Page extract>
= = =
Note: My apologies. This is coming a day later than I wanted it to because I'm battling the flu. Don't get the flu. It's even worse than you remembered. - AC
Baseball Prospectus released their 2019 PECOTA projections on Thursday, which felt like a godsend given that it rescued a lot of otherwise reasonable people from incessant arguing over the designated hitter. The Cardinals have almost famously out-performed these initial projections every season going back to 2013, the longest such streak in Major League Baseball.
Making that seven years in a row could be tough. PECOTA sees the Cardinals winning 86 games, their highest-projected win total since 2015, I believe. On the other hand, 86 wins - or anything short of that - would represent a colossal disappointment to a majority of the fan base, and confirm what many have been screaming all offseason, which is that more improvements to this roster are not only possible but necessary.
Remember that when it comes to projection systems like PECOTA, they're designed to be conservative. Minus crazy circumstances, it's never going to foresee a team winning 108 games and another team just 47, even though that very thing happened in 2018. Algorithms can tell us a lot but only within the confines of the opposing extremes. To wit, I don't have the 2015 PECOTA projections handy but I'm guessing they weren't expecting the Cardinals rotation and bullpen to put up the run prevention numbers that they did because no reasonable person would have and, as it turned out, it's safe to say that was an over-performance to an impressive degree. And no one has ever argued that this is a perfect science, which is why other projection systems have been way more bearish on Milwaukee, to give one example.
= = =
Data provided>
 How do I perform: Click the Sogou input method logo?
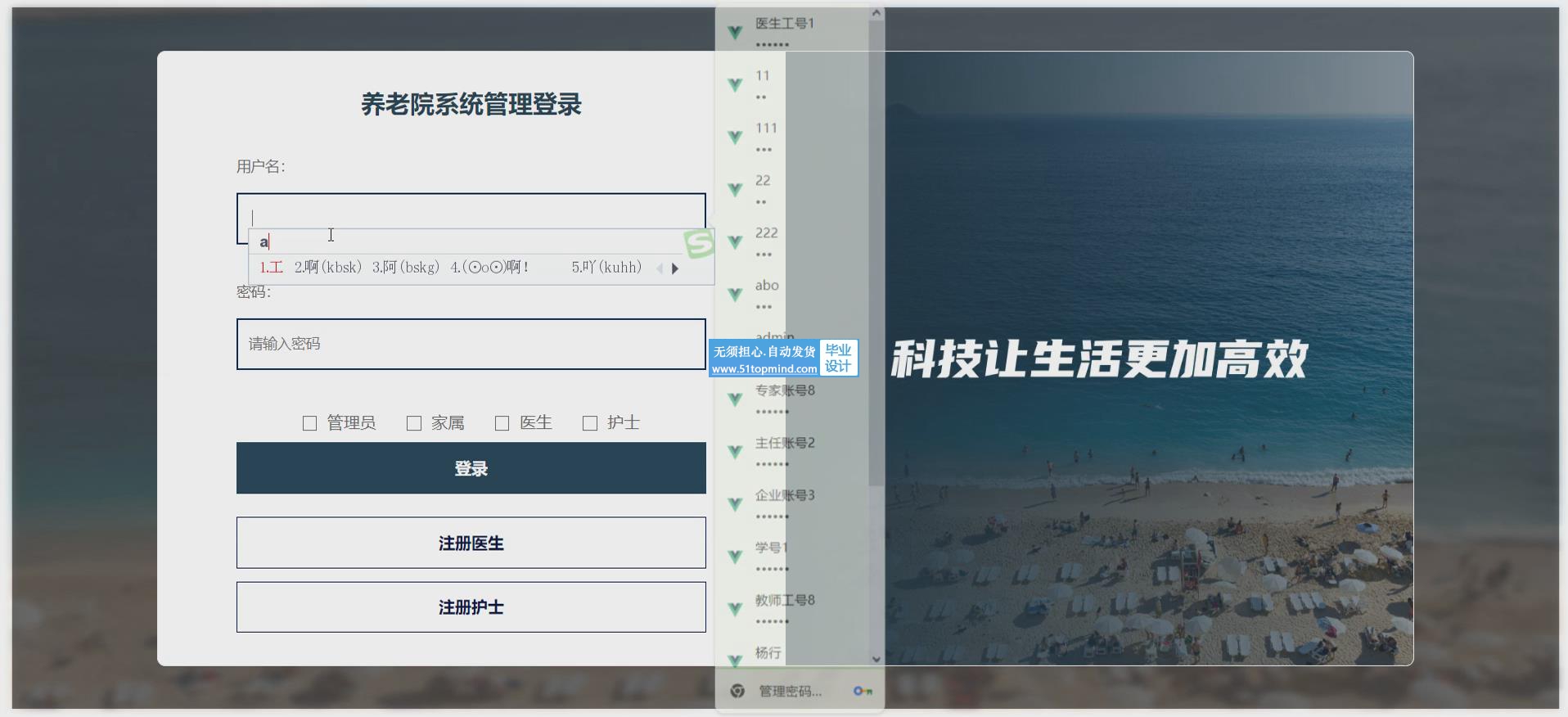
= = =
Job> Please answer from the article on baseball projections: how many games does PECOTA project the Cardinals to win?

Response to this exercise> 86 games.